(CHALLENGE):
Answer these questions from the passage about Plato below:
1. What was Plato's given name at birth?
2. For how many years did Plato study under Socrates?
3. What institution did Plato establish?

“Mathematics, rightly viewed, possesses not only truth, but supreme beauty—a beauty cold and austere, like that of sculpture, without appeal to any part of our weaker nature, without the gorgeous trappings of painting or music, yet sublimely pure, and capable of a stern perfection such as only the greatest art can show.”
― Bertrand Russell, A History of Western Philosophy
In 428 or 427 BCE, either in Athens or perhaps on the nearby island of Aegina, Aristocles, son of Ariston, of the deme of Collytus was born. You probably know him better by his street name: “Plato” (given to him because of his big-assed, humongous forehead). Ancient bloggers suggested that his mom, Perictione, was a virgin and that Apollo was the baby-daddy. They said that on the day he was born, the bees of Mount Hymettus landed on his tiny newborn lips and dripped honey into his mouth.
Whether or not Plato enjoyed such a Disney-level birth experience, he did indeed live an amazing life. He grew up in a very rich and politically powerful family. This didn’t protect him from the draft, however. As a teenager he fought along with his fellow Athenians on the wrong side of history, crossing swords against the Spartans in the Peloponnesian War.
Sometime in his twenties his forehead grew another inch or two when his mind was blown by the experience of meeting the great pederast philosopher Socrates. Almost immediately, Plato became “woke” to philosophy and proceeded to study under Socrates for eight years until Socrates pissed off some Athenian politicians and was forced to kill himself with a cup of hemlock tea.
Socrates’ death crushed Plato. He sadly wandered around Greece and the Mediterranean for over a decade, visiting wise men, priests, and prophets until (as some legends say) he was captured by pirates and sold into slavery, only to be purchased and released by a friend (this tale was somewhat ironic as Plato owned five slaves himself at the time of his death).
Sometime after these tragic adventures, Plato established the first Western university (the Academy) and proceeded to educate some of the greatest (and richest) minds of Ancient Greece, including Aristotle (who subsequently educated Alexander the Great who went on to conquer most of the 4th century BC Western world). Throughout the remainder of his lifetime, Plato continued to teach and developed many thought-provoking ideas that would become the foundations of modern Western philosophy, as well as many that weren’t so good.
By now, you’re probably wondering what-the-heck does Plato have to do with anything on Truman’s blog? Well, today, with your generous patience, I’d like to share a couple of short (if not poorly studied) musings on a few of Plato’s ideas that I believe abstractly connect to, and may somewhat inform our vague understanding of the fractal world.

(RECORD EXCERPTS):
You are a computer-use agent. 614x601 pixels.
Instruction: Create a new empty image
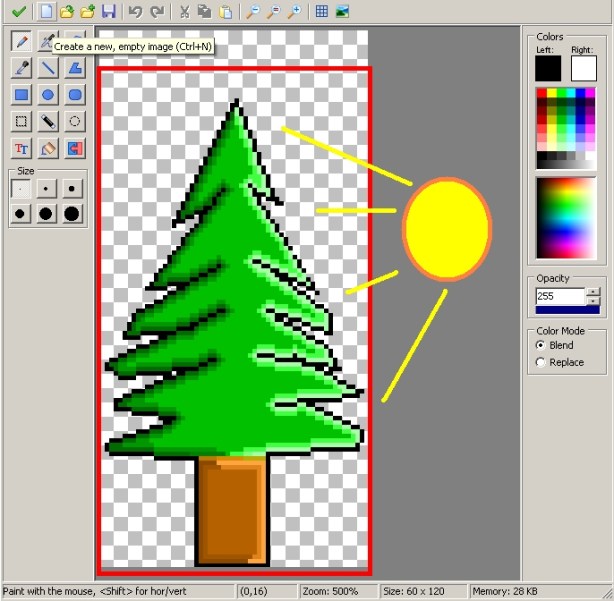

* * *

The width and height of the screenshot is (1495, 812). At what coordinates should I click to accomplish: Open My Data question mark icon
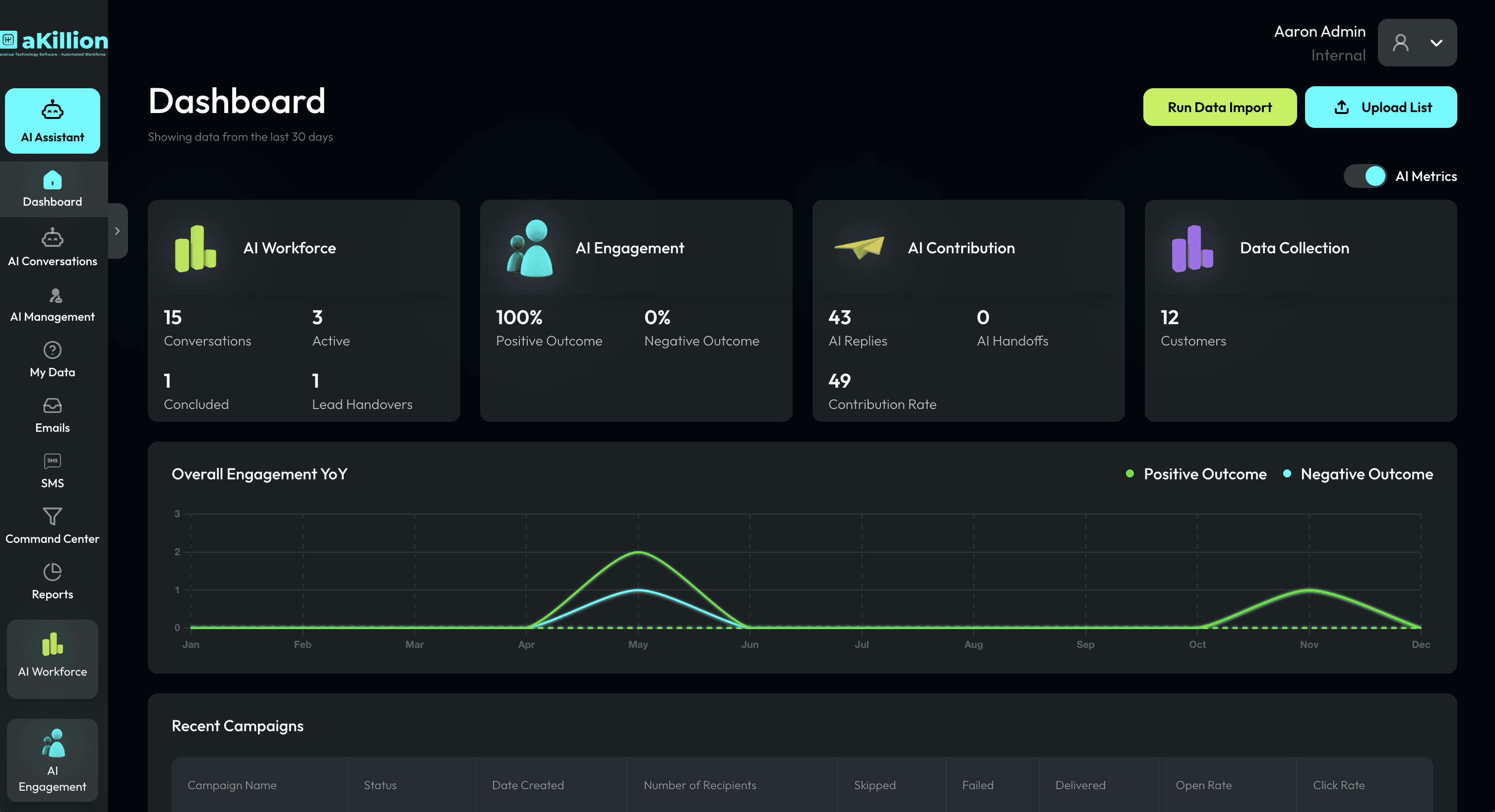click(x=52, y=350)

==

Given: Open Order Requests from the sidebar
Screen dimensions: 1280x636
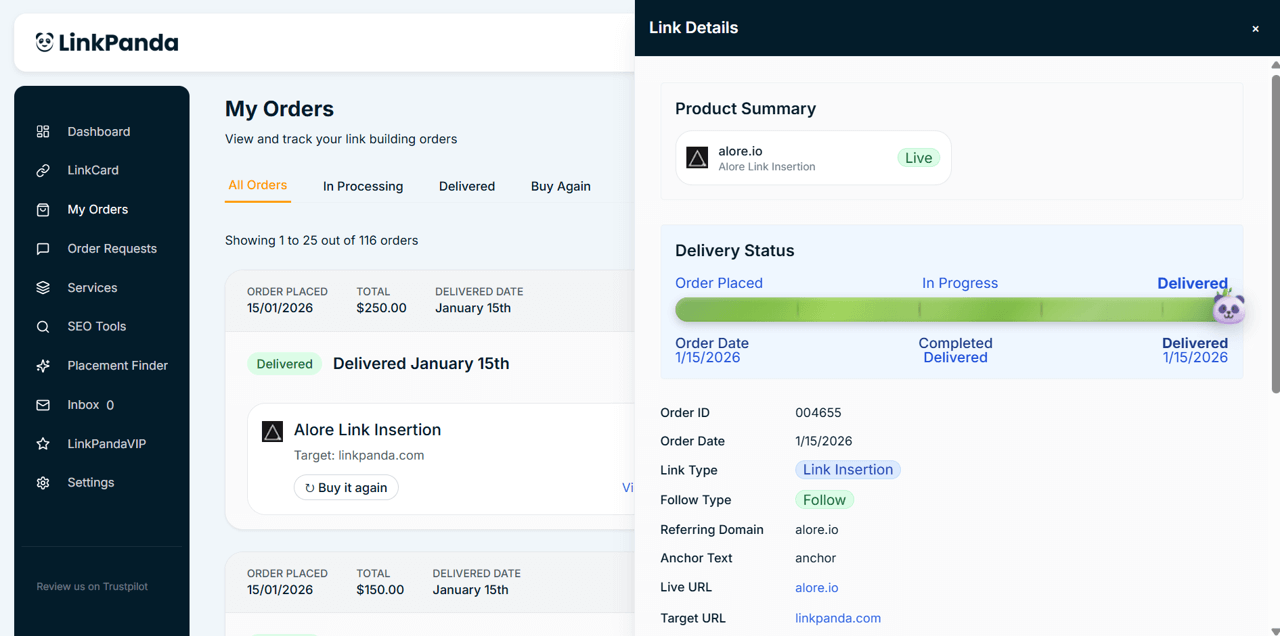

(EXERCISE RESPONSE):
1. Aristocles
2. Eight years
3. The Academy, the first Western university